Política

Senado aprova projeto que visa maior proteção a mulheres em eventos esportivos

Foi aprovado nesta terça-feira (5) na Comissão de Educação, Cultura e Esporte do Senado o projeto de lei 549/19, que busca assegurar maior proteção às mulheres contra atos de violência em ambientes de prática esportiva. O texto segue agora para análise na Câmara dos Deputados.

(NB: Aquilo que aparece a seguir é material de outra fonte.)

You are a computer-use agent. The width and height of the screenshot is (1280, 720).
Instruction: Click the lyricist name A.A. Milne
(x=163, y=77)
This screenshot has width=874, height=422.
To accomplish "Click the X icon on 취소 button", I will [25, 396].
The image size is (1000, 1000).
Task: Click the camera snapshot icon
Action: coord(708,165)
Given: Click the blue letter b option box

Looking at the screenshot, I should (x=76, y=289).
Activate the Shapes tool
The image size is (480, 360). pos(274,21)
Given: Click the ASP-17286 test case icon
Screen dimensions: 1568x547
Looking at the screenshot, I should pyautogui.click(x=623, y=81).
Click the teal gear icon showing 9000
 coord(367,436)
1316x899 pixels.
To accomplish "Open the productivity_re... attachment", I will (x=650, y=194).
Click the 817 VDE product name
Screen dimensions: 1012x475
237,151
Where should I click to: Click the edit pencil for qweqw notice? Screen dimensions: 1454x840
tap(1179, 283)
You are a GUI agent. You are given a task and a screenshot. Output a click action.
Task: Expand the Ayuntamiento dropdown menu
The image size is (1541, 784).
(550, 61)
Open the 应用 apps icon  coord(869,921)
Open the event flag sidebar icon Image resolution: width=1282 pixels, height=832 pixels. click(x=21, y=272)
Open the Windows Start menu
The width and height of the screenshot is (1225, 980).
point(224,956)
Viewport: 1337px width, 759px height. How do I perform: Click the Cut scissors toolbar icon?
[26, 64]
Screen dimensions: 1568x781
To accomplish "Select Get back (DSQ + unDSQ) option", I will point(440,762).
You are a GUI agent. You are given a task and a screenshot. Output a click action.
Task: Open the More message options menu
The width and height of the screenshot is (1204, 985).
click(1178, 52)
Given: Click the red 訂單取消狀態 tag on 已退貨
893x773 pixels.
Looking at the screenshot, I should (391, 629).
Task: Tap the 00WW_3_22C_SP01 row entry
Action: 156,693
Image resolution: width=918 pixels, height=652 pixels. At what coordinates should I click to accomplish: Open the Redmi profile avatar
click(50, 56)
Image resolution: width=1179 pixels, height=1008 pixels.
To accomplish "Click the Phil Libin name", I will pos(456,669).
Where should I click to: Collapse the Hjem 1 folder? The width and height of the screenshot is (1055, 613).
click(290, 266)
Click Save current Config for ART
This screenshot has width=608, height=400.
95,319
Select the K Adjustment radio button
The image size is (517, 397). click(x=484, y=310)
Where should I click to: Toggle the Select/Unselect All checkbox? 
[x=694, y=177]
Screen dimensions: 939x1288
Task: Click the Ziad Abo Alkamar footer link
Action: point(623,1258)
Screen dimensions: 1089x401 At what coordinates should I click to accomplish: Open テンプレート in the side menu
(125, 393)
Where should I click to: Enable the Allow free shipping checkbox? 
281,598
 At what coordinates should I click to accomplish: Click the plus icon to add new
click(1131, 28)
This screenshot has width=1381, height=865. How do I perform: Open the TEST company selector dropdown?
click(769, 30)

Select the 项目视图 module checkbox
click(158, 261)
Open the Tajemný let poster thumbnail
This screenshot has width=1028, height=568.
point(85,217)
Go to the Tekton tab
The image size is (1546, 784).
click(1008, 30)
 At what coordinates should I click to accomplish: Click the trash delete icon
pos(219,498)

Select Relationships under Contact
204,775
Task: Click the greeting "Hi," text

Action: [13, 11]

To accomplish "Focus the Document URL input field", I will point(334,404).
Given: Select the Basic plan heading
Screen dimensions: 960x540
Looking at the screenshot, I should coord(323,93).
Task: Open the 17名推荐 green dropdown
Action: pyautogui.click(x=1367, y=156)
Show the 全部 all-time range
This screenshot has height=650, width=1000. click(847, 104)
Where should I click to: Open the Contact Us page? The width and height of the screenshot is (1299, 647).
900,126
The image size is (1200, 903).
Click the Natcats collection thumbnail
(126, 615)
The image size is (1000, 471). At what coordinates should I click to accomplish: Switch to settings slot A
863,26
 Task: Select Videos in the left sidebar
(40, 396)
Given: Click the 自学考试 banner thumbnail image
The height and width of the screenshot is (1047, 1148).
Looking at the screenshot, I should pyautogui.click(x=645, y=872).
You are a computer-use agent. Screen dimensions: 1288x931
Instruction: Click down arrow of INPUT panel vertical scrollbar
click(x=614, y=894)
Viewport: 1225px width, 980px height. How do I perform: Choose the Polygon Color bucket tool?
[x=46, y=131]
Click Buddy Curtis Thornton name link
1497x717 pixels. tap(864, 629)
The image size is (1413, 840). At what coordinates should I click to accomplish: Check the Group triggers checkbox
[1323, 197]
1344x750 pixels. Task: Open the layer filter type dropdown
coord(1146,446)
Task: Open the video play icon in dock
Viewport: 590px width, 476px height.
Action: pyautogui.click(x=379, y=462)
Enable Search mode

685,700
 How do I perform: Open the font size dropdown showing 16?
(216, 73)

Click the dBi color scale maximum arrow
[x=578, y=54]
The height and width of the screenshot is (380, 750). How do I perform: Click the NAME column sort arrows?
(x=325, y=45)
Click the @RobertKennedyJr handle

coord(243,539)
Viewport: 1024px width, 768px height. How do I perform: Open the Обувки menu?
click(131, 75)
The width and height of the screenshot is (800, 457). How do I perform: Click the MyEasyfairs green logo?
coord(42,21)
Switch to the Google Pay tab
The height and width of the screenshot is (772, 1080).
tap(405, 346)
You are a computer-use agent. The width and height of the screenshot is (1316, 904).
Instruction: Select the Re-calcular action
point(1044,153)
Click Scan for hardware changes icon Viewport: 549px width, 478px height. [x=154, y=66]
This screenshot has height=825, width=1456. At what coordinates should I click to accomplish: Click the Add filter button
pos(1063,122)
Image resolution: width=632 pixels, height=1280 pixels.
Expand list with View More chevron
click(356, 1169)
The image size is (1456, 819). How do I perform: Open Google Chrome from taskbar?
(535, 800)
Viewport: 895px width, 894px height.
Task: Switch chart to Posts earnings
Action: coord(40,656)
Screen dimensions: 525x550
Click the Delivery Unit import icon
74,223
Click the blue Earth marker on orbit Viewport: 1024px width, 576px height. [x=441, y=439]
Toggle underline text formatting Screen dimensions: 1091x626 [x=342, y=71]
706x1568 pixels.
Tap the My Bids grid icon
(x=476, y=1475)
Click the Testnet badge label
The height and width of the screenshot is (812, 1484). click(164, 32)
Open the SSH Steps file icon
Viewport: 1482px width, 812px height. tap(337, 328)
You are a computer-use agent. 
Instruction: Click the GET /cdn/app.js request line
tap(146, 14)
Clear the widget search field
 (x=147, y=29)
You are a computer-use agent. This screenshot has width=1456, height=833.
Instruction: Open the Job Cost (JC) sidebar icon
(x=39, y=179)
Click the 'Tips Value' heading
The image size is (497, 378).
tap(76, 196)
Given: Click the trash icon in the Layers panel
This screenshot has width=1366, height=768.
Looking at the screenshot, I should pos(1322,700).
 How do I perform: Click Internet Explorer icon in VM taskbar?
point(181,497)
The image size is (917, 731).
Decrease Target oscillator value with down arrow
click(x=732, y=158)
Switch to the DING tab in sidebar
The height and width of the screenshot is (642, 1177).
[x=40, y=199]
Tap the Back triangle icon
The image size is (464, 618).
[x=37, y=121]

A intenção do projeto é aperfeiçoar o Estatuto do Torcedor (Lei 10.671) para estabelecer que as mulheres sejam protegidas “contra qualquer ação ou omissão baseada no gênero que lhes cause risco de morte, lesão, sofrimento físico, sexual ou psicológico ou, ainda, dano moral ou patrimonial”.

“Tivemos casos de uma repórter que estava cobrindo um jogo de futebol e um torcedor a beijou na boca ao vivo. Então, não só as atletas e torcedoras serão beneficiadas com essa alteração, mas prevê também proteção às profissionais que são assediadas nesses ambientes esportivos. O agressor deve ser, no mínimo, retirado desses ambientes”, afirmou a senadora Leila Barros (PSB-DF), autora do projeto.

A proposta também proíbe a prática ou incitação de caráter misógino (de aversão às mulheres) nos recintos esportivos. Atualmente, a proibição de que trata o Estatuto do Torcedor engloba apenas ofensas racistas e xenófobas.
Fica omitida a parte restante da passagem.